I'm building an application which uses two different SQL queries. I'm running EXPLAIN ANALYZE
on these two queries on the same Postgres table to understand their performance.
Query 1: Xmin query
explain analyze
select * from table where xmin::text::bigint >= xmin_max_value;
Output:
Seq Scan on users (cost=0.00..91302235.56 rows=666658645 width=141) (actual time=1686004.249..1686004.250 rows=0 loops=1)
Filter: (((xmin)::text)::bigint >= xmin_max_value)
Rows Removed by Filter: 2000000000
Planning Time: 3.066 ms
Execution Time: 1686004.308 ms
Query 2: Unindexed field query
explain analyze
select * from "2b_users".users where age > max_age;
Result:
Gather (cost=1000.00..56720318.43 rows=1 width=141) (actual time=545081.498..545083.143 rows=0 loops=1)
Workers Planned: 2
Workers Launched: 2
-> Parallel Seq Scan on users (cost=0.00..56719318.33 rows=1 width=141) (actual time=545071.505..545071.505 rows=0 loops=3)
Filter: (age > 100)
Rows Removed by Filter: 666666667
Planning Time: 0.153 ms
Execution Time: 545083.178 ms`
I have set these queries up such that each query is expected to return no data. This is because the cursor value I've chosen in each case represents the max cursor value associated with that field.

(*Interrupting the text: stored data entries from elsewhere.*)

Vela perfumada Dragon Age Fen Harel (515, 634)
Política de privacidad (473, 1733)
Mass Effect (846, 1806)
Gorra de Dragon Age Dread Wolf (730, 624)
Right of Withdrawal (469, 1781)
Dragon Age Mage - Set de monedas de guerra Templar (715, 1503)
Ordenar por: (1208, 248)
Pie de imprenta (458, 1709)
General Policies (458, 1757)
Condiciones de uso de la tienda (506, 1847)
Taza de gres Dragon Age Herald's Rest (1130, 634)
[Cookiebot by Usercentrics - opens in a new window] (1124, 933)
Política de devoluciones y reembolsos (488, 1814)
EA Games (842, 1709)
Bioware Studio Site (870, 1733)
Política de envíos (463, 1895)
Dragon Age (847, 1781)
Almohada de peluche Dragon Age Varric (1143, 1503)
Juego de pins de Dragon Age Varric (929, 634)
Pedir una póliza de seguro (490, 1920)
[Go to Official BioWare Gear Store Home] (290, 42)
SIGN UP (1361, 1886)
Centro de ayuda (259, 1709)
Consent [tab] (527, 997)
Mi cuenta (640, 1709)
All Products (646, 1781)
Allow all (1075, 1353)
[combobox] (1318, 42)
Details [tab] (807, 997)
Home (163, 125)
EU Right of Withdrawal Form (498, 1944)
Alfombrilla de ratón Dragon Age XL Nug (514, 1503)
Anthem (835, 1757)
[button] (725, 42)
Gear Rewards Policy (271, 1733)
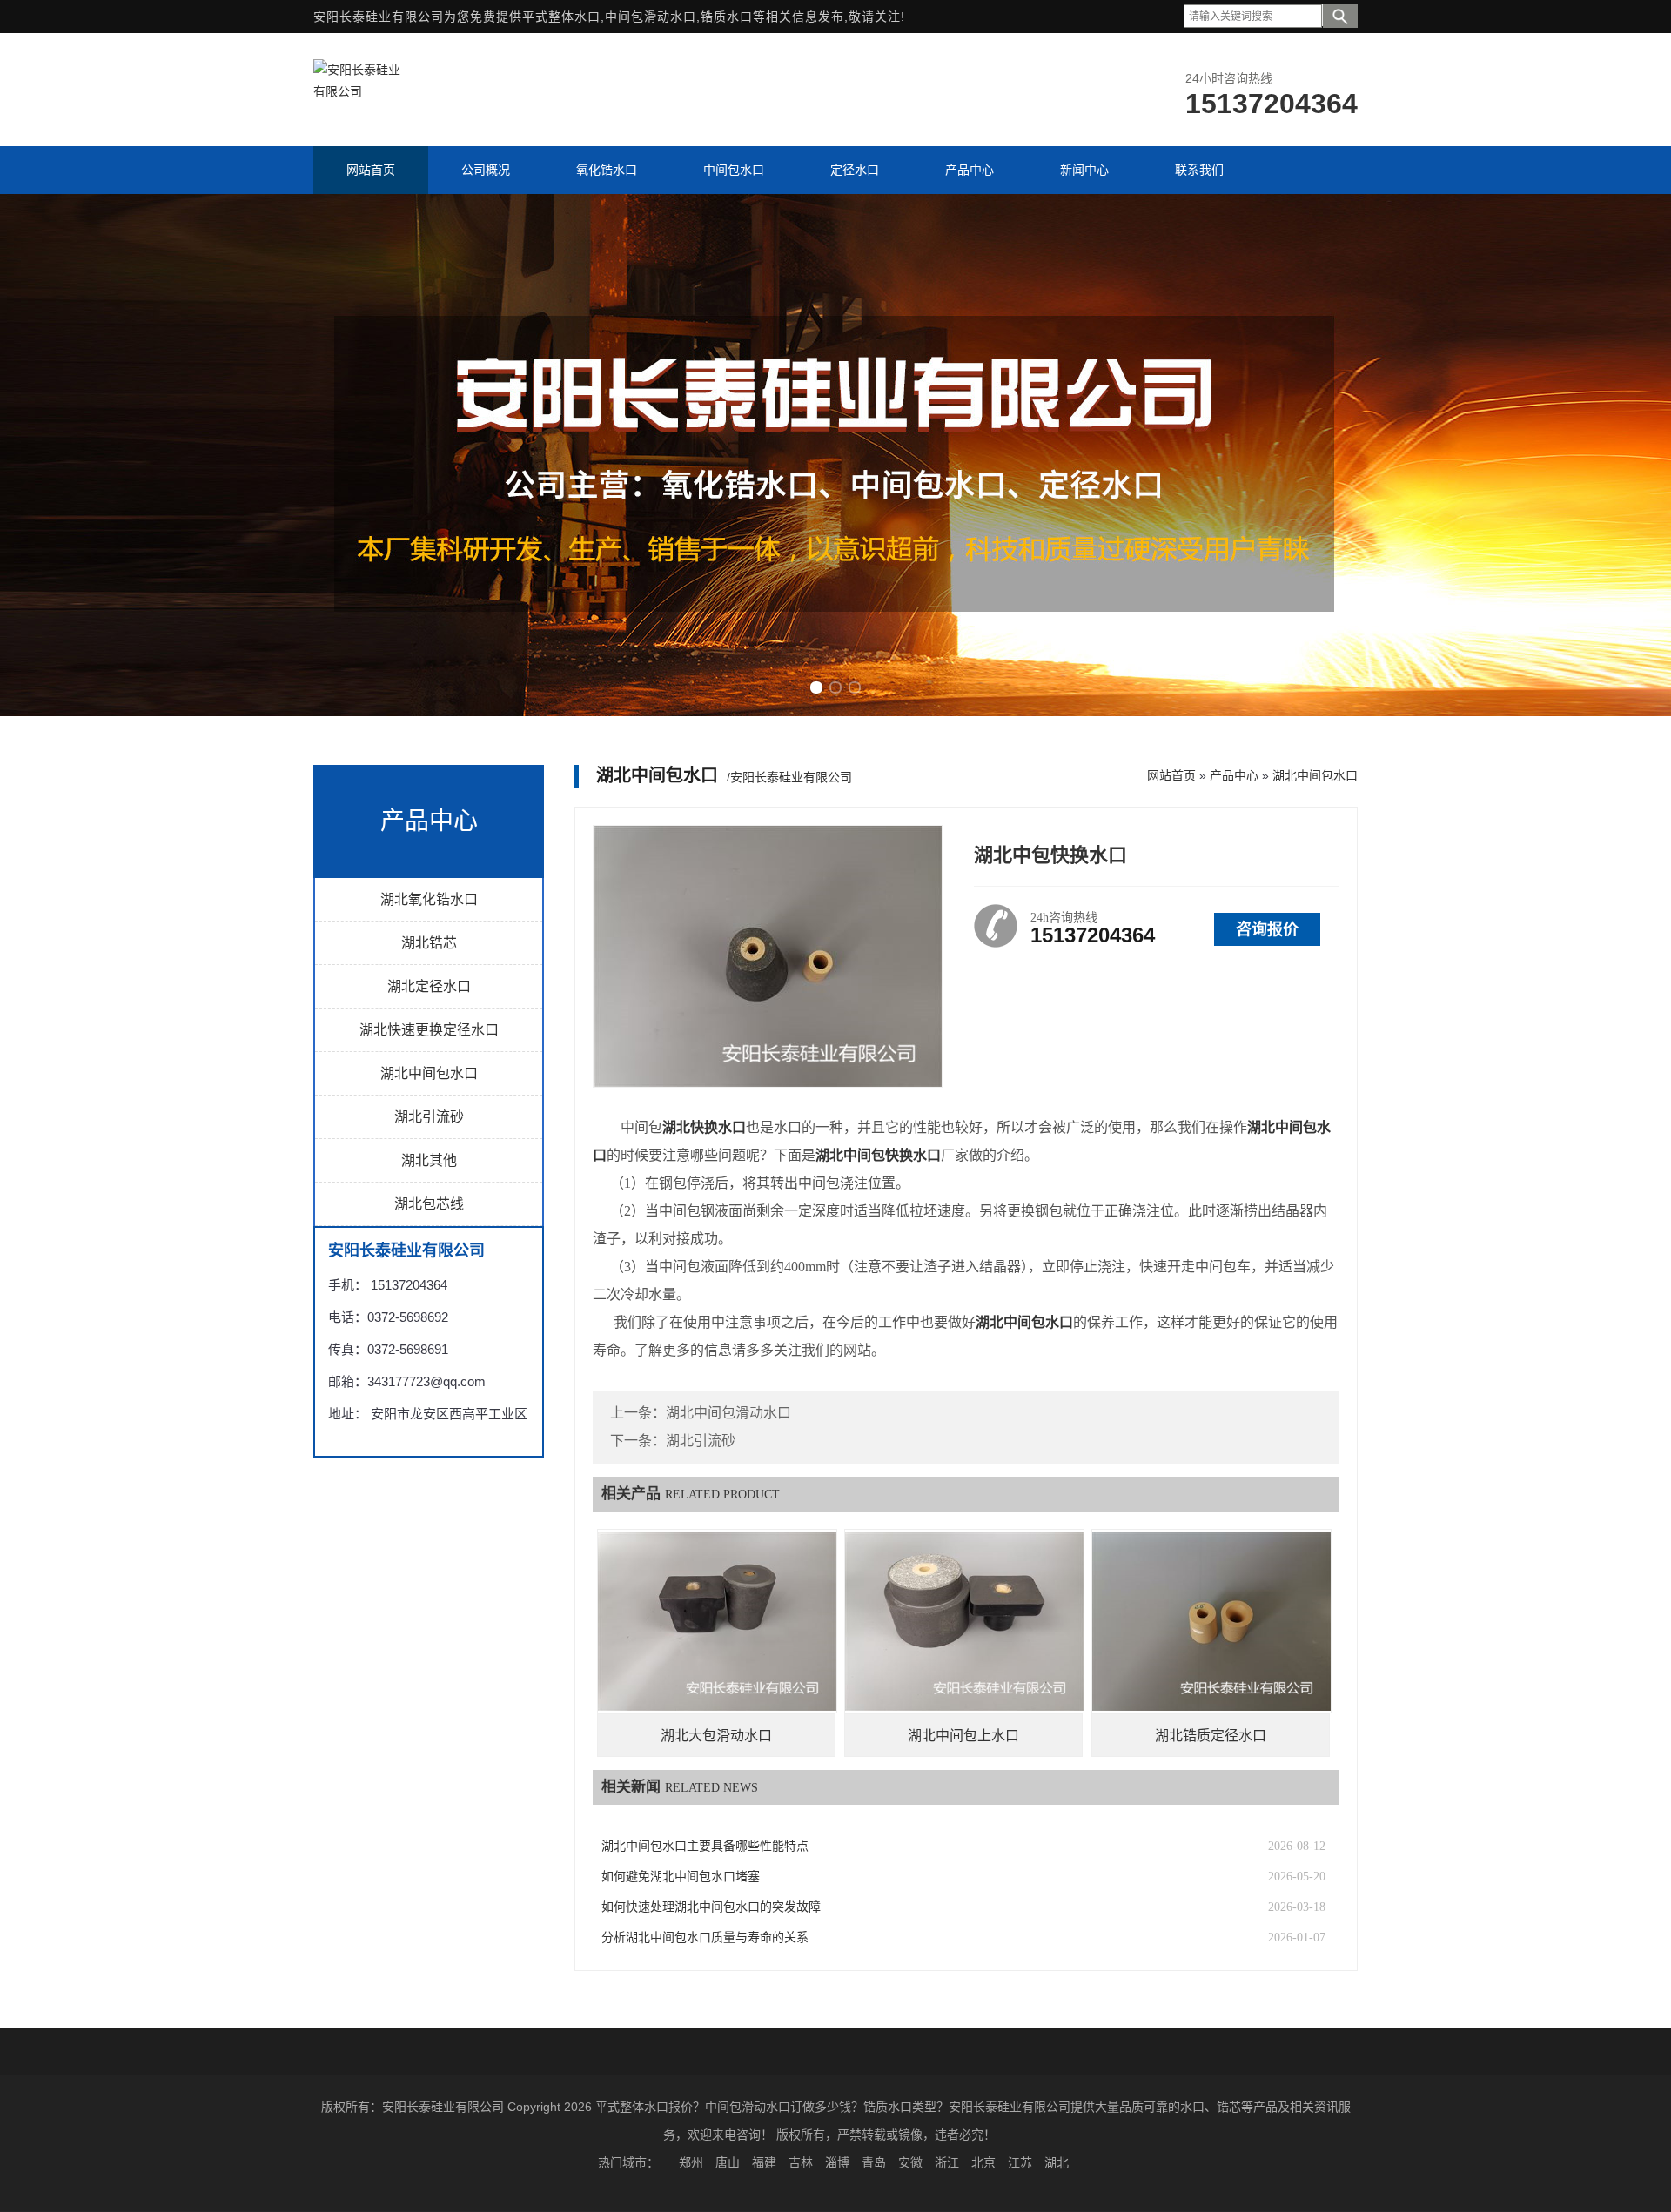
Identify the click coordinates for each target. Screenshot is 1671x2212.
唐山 (727, 2162)
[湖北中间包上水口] (964, 1621)
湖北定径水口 (429, 986)
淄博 (837, 2162)
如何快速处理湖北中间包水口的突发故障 (711, 1907)
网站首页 (1171, 775)
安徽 (910, 2162)
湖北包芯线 (429, 1203)
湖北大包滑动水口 (716, 1735)
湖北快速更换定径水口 (429, 1029)
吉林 (801, 2162)
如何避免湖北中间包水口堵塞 (680, 1876)
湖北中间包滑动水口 (728, 1412)
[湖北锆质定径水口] (1211, 1621)
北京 (983, 2162)
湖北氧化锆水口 (429, 899)
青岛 (874, 2162)
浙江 (947, 2162)
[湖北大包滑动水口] (717, 1621)
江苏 (1020, 2162)
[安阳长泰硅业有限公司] (356, 91)
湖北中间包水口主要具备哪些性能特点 (705, 1846)
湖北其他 (429, 1160)
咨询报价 (1267, 929)
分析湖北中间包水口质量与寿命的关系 (705, 1937)
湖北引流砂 (429, 1116)
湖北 (1056, 2162)
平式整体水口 (561, 16)
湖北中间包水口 (429, 1073)
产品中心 (1234, 775)
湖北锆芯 (429, 942)
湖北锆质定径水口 (1210, 1735)
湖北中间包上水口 (963, 1735)
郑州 (691, 2162)
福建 (764, 2162)
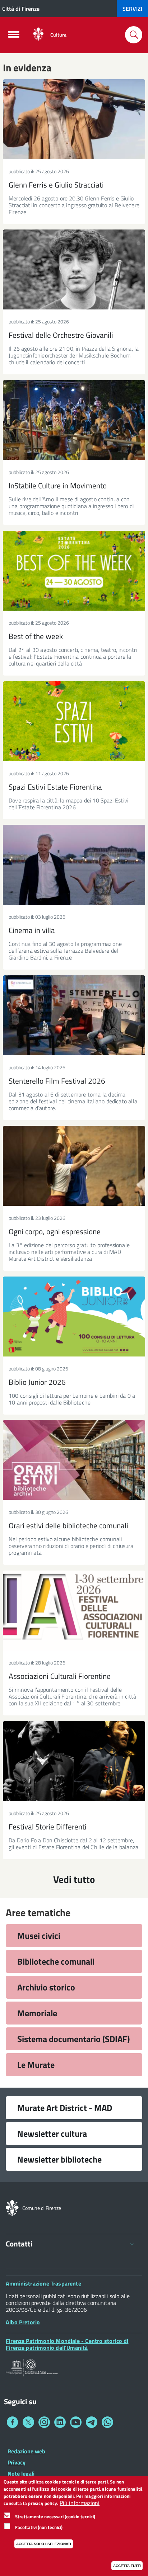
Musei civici (38, 1935)
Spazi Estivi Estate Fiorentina (55, 786)
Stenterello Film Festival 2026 (57, 1080)
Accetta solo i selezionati (43, 2544)
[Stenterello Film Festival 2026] (74, 1015)
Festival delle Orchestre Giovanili (61, 335)
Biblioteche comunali (55, 1961)
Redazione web (26, 2451)
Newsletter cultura (52, 2133)
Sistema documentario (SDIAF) (73, 2038)
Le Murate (36, 2064)
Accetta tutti (127, 2566)
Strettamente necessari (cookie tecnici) (55, 2516)
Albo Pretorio (23, 2322)
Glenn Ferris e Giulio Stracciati (56, 184)
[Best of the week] (74, 571)
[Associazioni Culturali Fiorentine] (74, 1611)
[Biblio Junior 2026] (74, 1316)
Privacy (17, 2462)
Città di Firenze (21, 8)
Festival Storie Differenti (48, 1826)
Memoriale (37, 2013)
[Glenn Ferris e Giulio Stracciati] (74, 119)
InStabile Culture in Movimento (58, 485)
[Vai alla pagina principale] (38, 34)
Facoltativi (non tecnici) (39, 2527)
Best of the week (36, 636)
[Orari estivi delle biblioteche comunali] (74, 1460)
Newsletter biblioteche (59, 2159)
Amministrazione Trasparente (43, 2283)
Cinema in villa (32, 930)
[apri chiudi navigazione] (14, 36)
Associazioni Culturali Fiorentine (60, 1676)
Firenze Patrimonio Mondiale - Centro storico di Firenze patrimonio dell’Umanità (67, 2344)
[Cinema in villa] (74, 865)
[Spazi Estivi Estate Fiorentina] (74, 721)
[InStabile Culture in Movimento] (74, 420)
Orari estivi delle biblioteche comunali (68, 1525)
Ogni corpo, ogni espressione (55, 1231)
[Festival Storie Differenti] (74, 1761)
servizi (132, 8)
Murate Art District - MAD (64, 2107)
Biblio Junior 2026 (37, 1382)
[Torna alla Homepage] (12, 2207)
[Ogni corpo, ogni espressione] (74, 1166)
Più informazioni (80, 2503)
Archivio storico (46, 1987)
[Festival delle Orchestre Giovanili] (74, 269)
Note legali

I have a couple of questions about this behavior:
- How does the Postgres query planner determine whether to do a parallel sequential scan or not? I would have expected both of these queries to have the same plan, as they are both unindexed fields.
- I understand that
xmin
is a system column. Is there something about system-level columns that prevent the query planner from performing a parallel scan? Nothing in the documentation can explain why this should be a sequential scan : https://www.postgresql.org/docs/current/parallel-plans.html - Is there a way/setting to turn on parallel scans for the
xmin
query? Parallel scans are much faster, so ideally I'd like this query to also leverage parallel scans.